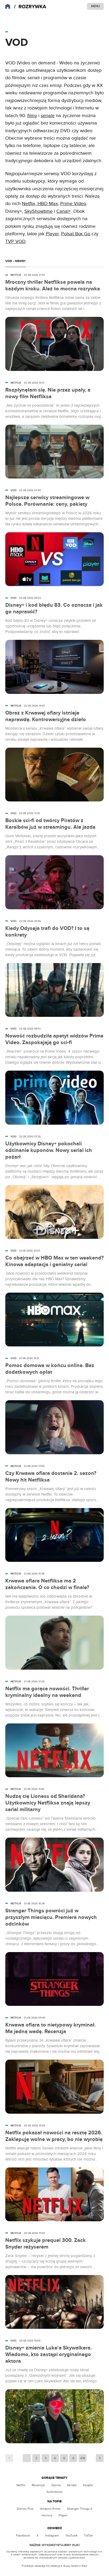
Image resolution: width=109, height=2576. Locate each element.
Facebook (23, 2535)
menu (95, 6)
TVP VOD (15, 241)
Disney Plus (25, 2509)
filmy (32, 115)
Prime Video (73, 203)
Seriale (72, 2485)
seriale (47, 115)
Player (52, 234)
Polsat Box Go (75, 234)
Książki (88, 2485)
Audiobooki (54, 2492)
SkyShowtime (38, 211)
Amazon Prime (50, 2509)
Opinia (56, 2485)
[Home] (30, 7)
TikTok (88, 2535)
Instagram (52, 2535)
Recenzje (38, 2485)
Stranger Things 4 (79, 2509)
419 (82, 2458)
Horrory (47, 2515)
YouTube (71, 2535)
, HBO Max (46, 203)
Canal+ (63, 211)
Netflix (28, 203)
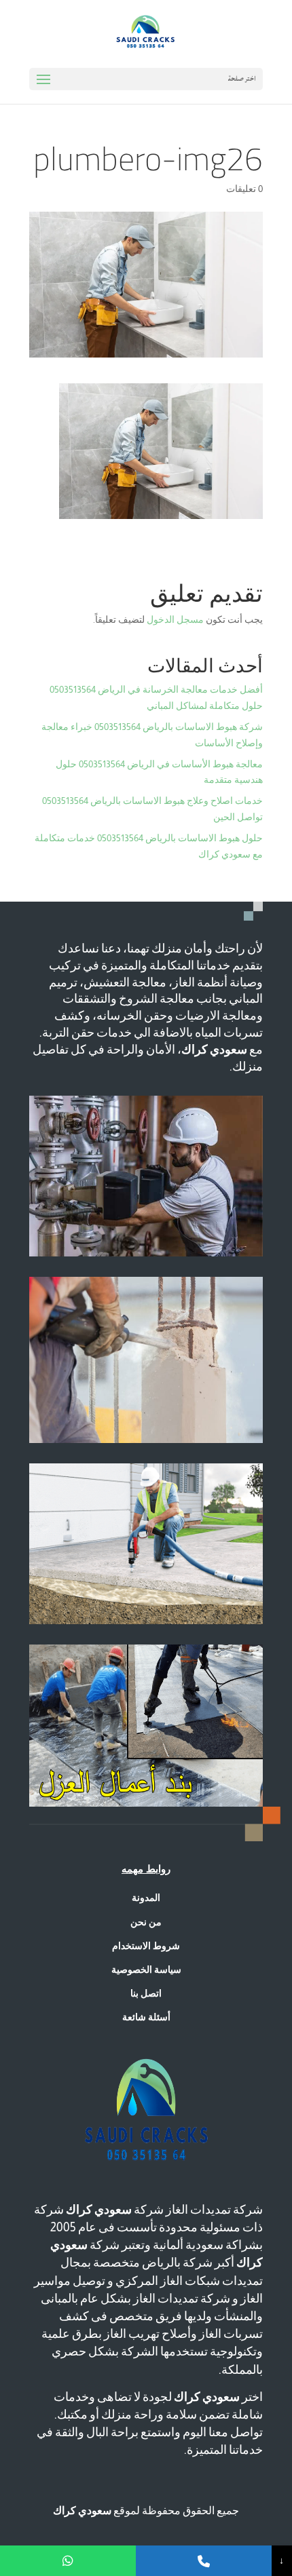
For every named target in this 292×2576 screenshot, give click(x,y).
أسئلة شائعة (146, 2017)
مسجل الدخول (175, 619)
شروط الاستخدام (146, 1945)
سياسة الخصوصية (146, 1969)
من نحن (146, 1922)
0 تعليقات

★ ★ ★ ★

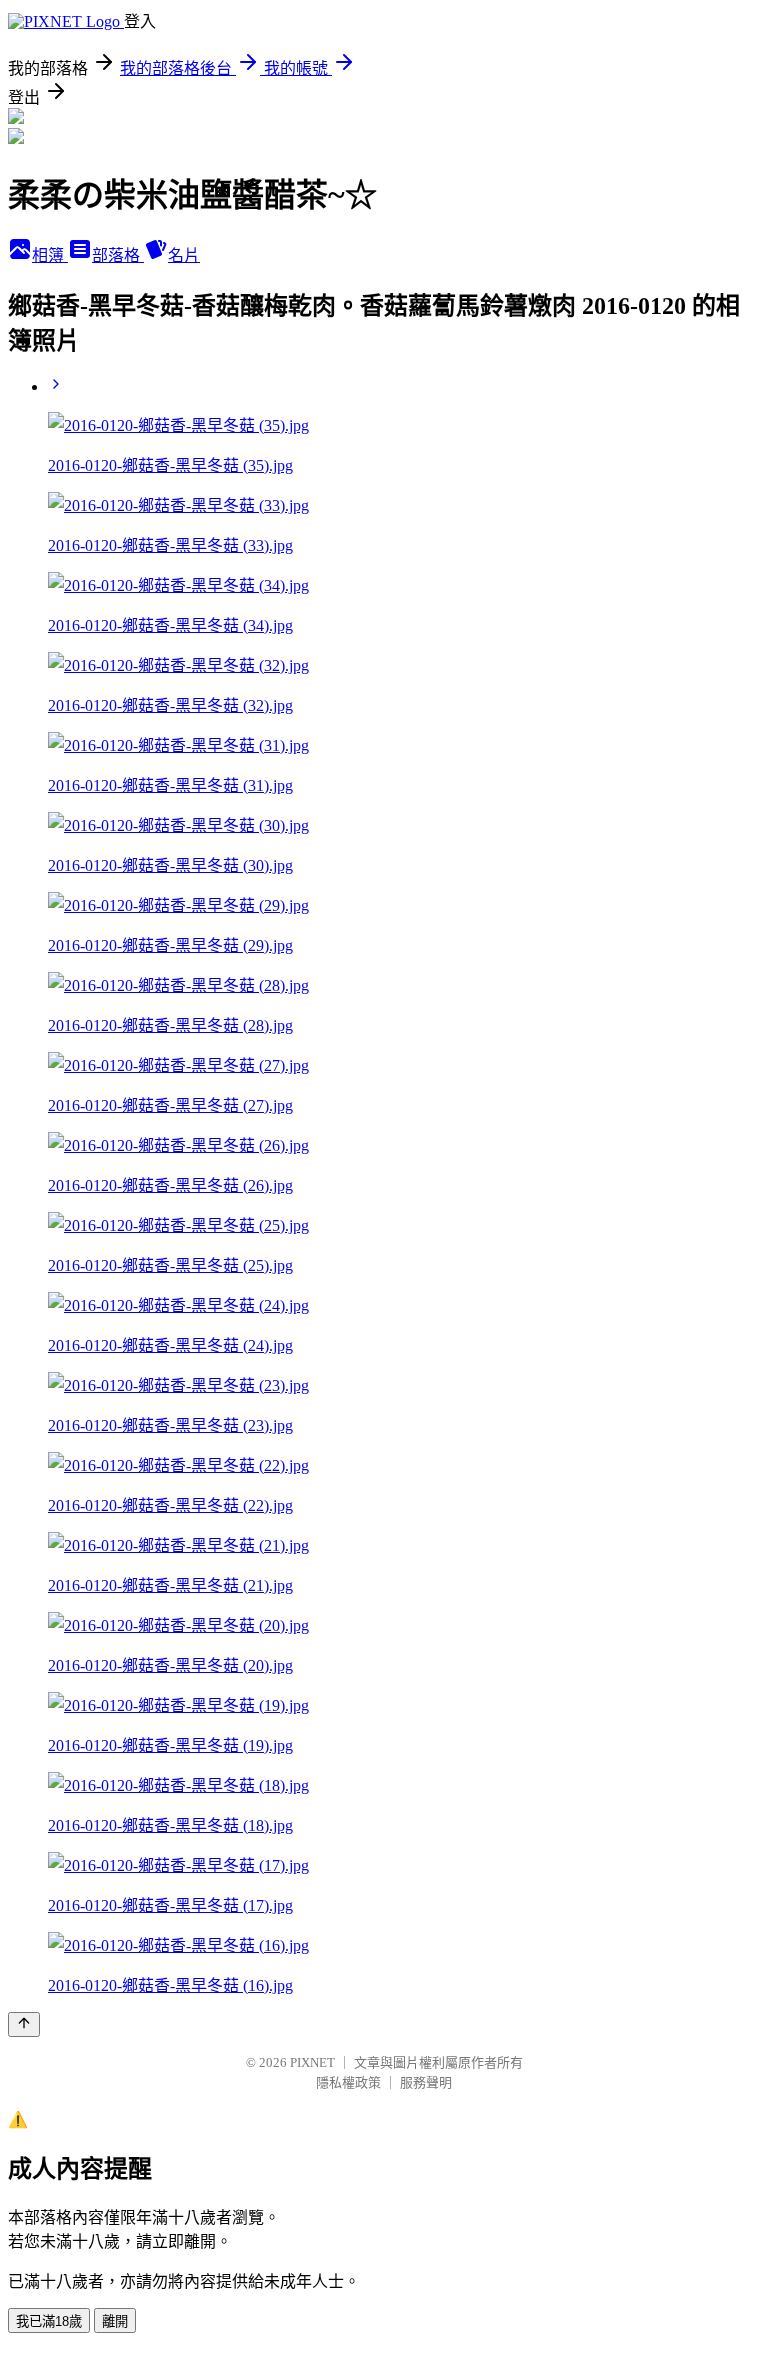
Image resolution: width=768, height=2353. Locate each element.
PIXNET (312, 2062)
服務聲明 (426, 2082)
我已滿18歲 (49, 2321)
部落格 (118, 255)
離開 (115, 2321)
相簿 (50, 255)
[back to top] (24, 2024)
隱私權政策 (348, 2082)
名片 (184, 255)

★ ★ ★ ★

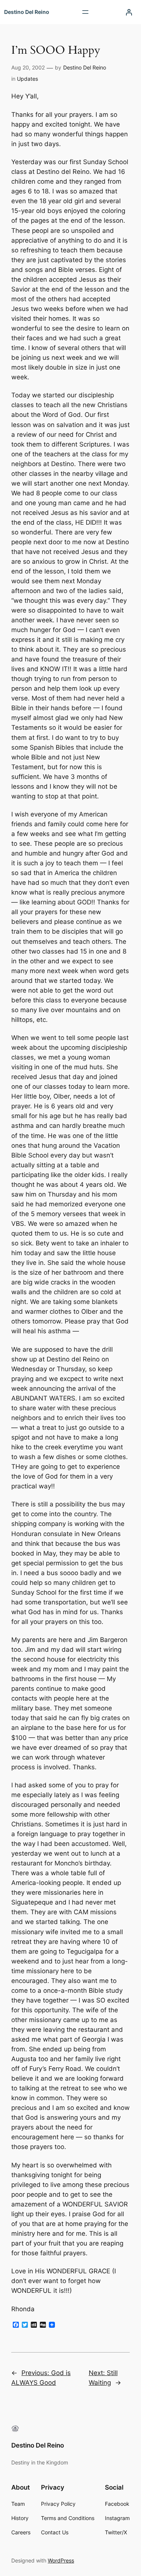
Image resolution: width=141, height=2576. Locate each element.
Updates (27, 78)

★ ★ ★ ★

* [Requirement]:
Within the listing above, copy exactly the lines that start at the one with "Polsat Box Go (75, 234)" and continue through the one with "مسجل الدخول (175, 619)". Omit pictures.

* [Exercise output]:
Polsat Box Go (75, 234)
Książki (88, 2485)
Audiobooki (54, 2492)
SkyShowtime (38, 211)
Amazon Prime (50, 2509)
Opinia (56, 2485)
[Home] (30, 7)
TikTok (88, 2535)
Instagram (52, 2535)
Recenzje (38, 2485)
Stranger Things 4 (79, 2509)
419 (82, 2458)
Horrory (47, 2515)
YouTube (71, 2535)
, HBO Max (46, 203)
Canal+ (63, 211)
Netflix (28, 203)
For every named target in this 292×2576 screenshot, give click(x,y).
أسئلة شائعة (146, 2017)
مسجل الدخول (175, 619)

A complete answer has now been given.